**Set task**: Reproduce each line of the items below word for word, leaving out the pictures.

[Entries of text and item locations]
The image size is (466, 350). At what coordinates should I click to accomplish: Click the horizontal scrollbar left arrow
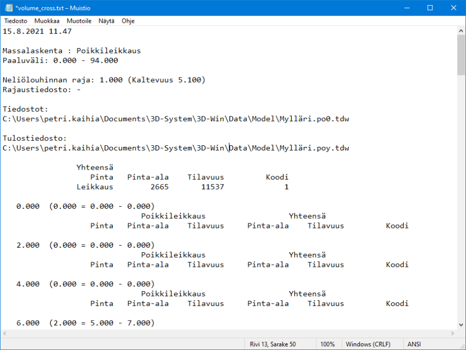click(x=5, y=333)
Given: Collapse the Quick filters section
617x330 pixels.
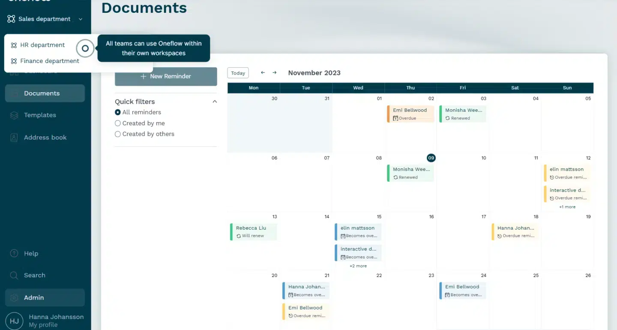Looking at the screenshot, I should pos(214,102).
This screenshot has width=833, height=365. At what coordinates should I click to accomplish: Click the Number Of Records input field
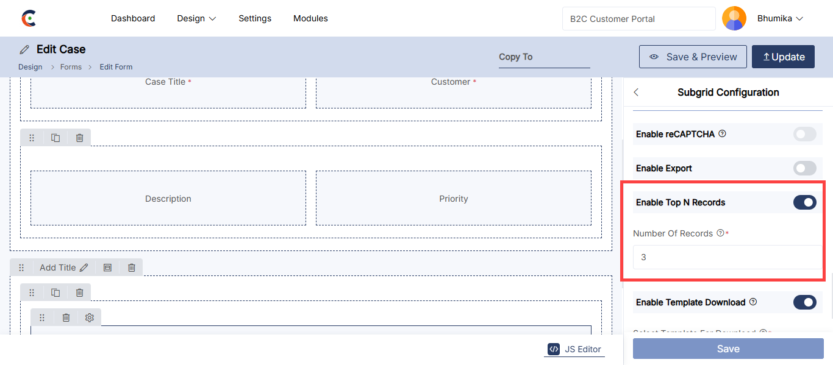(x=726, y=257)
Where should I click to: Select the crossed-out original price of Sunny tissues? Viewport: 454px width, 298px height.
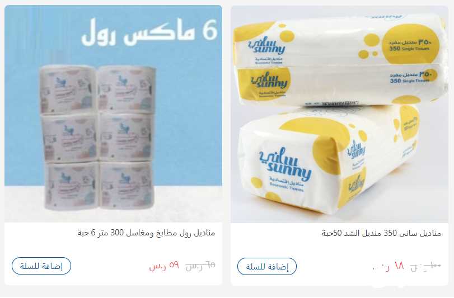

**Solved problem**:
The image size is (466, 350). At what coordinates should I click to accomplish: Click the horizontal scrollbar left arrow
click(x=5, y=333)
Given: Collapse the Quick filters section
617x330 pixels.
Looking at the screenshot, I should pos(214,102).
This screenshot has width=833, height=365. At what coordinates should I click to accomplish: Click the Number Of Records input field
(x=726, y=257)
Where should I click to: Select the crossed-out original price of Sunny tissues? Viewport: 454px width, 298px height.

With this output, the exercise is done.